There are many discussions out there on 3D scanners, and they inevitably slip to hidden advertising. This thread is not an exception.
I have personal experience with laser, structured light and photogrammetric 3D scanning technologies. It does depend on the application and there is no sense to talk about 3D scanners in general. The right question would be “What is the best scanning technology and the best scanner within this technology for scanning full-size cars if my budget is 20K and I need it for reverse engineering?”
My personal advice is this: stay away from fancy Creaform scanners. You will never get the result which they proclaim in tech specs, the products are heavily overpriced and there are huge hidden costs in maintenance, software licensing, etc.

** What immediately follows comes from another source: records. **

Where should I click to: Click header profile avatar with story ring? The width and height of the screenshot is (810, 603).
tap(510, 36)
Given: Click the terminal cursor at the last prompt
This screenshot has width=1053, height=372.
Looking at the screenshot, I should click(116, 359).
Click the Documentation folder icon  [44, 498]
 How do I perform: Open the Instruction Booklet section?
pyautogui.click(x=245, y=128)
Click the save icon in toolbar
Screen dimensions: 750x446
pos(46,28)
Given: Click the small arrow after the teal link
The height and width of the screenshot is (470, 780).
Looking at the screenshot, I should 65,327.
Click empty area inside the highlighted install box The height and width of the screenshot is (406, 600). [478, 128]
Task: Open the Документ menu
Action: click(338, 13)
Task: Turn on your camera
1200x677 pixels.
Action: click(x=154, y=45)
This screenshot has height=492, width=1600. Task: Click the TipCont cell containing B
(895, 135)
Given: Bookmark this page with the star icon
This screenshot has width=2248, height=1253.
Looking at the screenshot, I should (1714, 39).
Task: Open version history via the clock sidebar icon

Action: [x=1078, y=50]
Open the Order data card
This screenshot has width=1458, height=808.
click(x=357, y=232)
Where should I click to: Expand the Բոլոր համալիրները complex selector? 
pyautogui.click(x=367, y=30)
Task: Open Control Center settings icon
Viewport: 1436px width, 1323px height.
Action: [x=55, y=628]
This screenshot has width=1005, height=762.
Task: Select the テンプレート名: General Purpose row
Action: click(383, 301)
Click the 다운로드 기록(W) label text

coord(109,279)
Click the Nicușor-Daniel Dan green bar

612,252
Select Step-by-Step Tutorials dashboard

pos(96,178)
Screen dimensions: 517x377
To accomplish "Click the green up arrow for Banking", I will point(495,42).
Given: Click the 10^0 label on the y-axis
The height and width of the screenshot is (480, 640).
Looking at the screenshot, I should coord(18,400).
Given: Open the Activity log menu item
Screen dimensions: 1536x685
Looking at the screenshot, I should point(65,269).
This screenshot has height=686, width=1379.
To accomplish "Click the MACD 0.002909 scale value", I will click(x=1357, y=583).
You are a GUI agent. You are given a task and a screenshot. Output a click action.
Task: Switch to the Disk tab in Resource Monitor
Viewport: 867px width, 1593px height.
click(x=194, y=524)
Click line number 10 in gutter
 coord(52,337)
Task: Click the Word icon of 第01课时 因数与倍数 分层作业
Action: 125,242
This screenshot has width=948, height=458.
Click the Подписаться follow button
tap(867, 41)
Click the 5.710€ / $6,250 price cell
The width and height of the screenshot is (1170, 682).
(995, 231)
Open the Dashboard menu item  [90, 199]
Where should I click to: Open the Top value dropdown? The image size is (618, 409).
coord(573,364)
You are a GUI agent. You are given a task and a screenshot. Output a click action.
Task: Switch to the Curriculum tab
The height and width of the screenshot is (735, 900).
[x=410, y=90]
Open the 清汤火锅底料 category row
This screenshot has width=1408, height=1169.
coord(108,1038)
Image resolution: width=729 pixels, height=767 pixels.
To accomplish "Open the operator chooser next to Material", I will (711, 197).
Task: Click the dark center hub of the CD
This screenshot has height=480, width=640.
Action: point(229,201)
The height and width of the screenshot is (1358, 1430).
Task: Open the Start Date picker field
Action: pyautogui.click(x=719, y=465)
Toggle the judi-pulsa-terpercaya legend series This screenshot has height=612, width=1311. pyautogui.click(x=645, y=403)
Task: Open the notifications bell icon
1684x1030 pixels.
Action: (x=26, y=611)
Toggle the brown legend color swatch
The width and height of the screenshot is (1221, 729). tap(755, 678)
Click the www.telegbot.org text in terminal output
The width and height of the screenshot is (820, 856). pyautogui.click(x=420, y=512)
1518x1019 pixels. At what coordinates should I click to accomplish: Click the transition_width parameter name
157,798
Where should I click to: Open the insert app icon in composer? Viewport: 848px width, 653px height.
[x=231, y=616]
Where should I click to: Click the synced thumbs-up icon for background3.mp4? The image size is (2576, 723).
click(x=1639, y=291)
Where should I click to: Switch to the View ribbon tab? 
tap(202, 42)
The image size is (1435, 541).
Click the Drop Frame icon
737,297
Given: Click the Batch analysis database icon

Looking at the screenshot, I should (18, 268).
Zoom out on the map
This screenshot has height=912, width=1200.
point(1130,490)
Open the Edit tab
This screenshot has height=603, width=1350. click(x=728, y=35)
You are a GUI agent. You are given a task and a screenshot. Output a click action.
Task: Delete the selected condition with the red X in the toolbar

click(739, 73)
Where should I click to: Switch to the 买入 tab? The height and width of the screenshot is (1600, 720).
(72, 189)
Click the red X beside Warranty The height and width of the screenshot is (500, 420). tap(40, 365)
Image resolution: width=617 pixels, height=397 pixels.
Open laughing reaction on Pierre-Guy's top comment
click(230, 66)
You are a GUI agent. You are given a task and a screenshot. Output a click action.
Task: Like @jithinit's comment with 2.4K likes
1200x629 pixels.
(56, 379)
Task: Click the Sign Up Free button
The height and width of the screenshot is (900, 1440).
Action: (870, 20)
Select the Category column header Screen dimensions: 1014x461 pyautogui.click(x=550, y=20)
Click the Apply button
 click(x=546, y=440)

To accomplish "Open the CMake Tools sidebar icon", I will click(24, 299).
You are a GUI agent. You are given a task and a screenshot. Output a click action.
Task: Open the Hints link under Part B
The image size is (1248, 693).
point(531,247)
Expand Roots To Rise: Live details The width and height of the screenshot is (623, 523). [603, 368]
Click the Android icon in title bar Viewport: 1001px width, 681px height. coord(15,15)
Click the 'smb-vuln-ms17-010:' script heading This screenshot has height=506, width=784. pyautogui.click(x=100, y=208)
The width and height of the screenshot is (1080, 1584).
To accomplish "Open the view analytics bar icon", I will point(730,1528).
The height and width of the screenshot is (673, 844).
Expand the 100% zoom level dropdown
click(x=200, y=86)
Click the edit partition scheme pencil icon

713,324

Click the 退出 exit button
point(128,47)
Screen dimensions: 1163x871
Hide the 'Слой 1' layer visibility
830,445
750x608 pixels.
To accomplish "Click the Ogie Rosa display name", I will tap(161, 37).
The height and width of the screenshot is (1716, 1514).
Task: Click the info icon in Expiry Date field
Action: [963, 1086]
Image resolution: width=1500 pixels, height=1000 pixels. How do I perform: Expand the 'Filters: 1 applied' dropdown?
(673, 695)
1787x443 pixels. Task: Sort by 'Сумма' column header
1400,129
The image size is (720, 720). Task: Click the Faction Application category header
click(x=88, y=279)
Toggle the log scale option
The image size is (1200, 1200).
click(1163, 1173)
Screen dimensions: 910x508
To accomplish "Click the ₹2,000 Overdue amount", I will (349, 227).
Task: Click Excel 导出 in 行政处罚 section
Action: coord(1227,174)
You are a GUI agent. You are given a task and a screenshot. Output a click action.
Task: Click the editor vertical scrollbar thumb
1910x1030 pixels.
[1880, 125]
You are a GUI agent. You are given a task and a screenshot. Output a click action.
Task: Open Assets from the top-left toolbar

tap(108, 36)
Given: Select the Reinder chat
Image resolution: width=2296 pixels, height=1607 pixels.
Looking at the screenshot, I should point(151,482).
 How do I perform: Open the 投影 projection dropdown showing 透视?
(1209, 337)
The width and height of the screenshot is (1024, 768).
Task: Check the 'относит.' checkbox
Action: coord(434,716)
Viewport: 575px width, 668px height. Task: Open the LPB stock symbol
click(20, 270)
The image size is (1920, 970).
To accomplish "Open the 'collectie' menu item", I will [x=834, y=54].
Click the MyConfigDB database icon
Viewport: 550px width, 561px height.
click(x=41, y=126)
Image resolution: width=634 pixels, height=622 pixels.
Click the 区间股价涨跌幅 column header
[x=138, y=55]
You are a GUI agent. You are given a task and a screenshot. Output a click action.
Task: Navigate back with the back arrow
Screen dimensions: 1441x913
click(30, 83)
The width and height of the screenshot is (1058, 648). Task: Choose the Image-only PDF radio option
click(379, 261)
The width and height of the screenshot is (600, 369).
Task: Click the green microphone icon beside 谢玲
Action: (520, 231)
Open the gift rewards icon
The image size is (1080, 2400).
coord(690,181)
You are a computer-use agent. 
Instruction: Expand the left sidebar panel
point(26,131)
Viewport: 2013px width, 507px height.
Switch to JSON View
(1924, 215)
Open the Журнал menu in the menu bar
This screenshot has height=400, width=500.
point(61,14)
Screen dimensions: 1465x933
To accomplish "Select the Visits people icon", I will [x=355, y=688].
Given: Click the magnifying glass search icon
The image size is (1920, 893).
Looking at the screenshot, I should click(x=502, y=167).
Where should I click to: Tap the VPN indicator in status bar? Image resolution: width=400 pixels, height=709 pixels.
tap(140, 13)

The cost of ownership is in times higher than even tremendously overpriced initial expense.
We recomend the DAVID 3D scanners. Look at http://www.david-laserscanner.com/
Well, actually I got the cheapest one (starter-kit 500€ more or less 684 U$) and it's nice, you can scan things very small with high resolution. The problem is that you have to calibrate the camera in a special virtual mesh (included) so, it would be difficult to scan things out of home.
Answer this question is like "which one is the best camera", depends on your budget and what do you want it for.
In Mr. Clark's reply above, he conveniently avoids indicating that the "3D Scanning Lab" is actually Konica Minolta, the giant OEM that makes and sells the Range7 scanner. As I stated above, I would avoid an OEM that provides services for the reasons noted - of course they'll tell you that their products work! But is it the best product for the application? That they can not tell you, nor will they use or recommend a competitive product since that is not what they sell. Clearly that business model is flawed.
Contact any of the companies mentioned above, or other services firms that also sell equipment. Ask them for recommendations on the best equipment, or pay them to do the project and tell you what they used.
By the way, he also only talks about Geomagic and Rapidform software - both excellent products, but what about PolyWorks, or the other possible solutions. Perhaps he doesn't use or sell those either.
Systems are evolving all the time, the disfunction of the dark ages are drawing to an end. Keep it simple. Have a look at 3dsom.com
This is not an endorsement, nor a plug, just an example of what I mean.